Getting a risk/reward ratio more than 1:2 is hard in an ordinary consolidation after a downtrend. There will normally be certain indicators of a preliminary bottom (I don't want to talk about what, it may sound like advice), a test of the preliminary bottom and then after that the bottom is established. The further the trading range progresses, the more dangerous it becomes. It often will start to perform the triangle pattern (which is a symptom of supply and demand, the pattern is just some way people like to define it - but it often leads them to error in my opinion). If you do it at the start though you're buying on the preliminary bottom to take advantage of the inevitable rally that will follow. That rally will come crashing down to test that bottom and then most people get in trouble... they enter on the test without knowing if it carved out a bottom or not. They enter, then perhaps the stock comes up a little, and goes back down even below the preliminary bottom... then some people as you say buy more then they end up having more capital tied into a trading range that may or may not actually be the bottom. I don't think averaging down is a good reason since it often means you made a mistake if you had to do it.
I think most traders average up, not down. You can only average up in an established trend though. I know of no way you can pyramid in a trading range (unless it was a huge trading range spanning years, so much so that one leg of it is really a new bull trend and the leg down is a new bear trend).

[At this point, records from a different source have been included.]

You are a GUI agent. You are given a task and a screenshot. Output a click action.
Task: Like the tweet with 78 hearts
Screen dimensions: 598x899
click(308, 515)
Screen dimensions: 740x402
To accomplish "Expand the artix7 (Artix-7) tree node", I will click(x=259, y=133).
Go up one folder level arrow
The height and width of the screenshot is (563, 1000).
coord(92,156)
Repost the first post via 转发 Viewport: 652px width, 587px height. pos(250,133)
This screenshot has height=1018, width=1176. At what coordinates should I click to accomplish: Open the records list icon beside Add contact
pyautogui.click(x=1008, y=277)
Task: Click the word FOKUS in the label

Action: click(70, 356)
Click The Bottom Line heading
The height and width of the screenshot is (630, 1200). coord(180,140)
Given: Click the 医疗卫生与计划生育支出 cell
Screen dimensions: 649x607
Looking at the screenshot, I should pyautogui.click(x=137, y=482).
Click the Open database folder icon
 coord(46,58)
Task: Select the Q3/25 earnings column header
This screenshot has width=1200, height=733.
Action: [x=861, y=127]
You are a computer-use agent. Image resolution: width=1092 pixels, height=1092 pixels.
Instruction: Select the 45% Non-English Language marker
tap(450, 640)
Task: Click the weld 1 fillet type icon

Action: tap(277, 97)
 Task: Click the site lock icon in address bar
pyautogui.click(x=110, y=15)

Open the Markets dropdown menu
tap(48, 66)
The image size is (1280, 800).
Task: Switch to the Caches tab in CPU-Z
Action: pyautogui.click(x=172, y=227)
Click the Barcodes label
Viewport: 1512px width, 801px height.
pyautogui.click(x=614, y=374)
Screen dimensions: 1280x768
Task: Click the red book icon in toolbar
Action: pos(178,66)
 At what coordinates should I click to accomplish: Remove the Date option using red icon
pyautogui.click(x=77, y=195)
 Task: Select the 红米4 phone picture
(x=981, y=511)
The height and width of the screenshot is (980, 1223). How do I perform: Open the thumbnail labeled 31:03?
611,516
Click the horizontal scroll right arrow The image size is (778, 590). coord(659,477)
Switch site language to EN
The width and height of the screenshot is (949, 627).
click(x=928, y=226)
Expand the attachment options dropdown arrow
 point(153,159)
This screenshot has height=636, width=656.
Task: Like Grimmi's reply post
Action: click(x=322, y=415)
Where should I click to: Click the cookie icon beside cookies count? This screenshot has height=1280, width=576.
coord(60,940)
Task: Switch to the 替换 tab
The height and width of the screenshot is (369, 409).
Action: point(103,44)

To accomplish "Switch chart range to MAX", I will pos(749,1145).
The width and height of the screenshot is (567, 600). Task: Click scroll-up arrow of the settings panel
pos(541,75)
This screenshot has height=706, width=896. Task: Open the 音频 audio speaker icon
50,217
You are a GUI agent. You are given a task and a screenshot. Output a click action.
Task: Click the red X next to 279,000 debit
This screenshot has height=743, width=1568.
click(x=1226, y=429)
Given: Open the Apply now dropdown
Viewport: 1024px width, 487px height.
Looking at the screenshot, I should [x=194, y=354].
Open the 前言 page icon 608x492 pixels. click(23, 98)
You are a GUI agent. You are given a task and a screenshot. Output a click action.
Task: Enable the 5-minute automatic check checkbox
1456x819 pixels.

With respect your response only reinforces the differences in perspective. Also I can't see any reference to risk reward 1:2 in the replies referred to in my post. I am not aware of any requirement that traders only take trades where the risk/return ratios are 1:2. The short term trader is trading the "range" that is made up of short terms tops and bottoms. Traders big and small often take trades that they consider to be low risk, getting small returns on their capital, on the basis that the cumulative profit on their trades makes it worthwhile.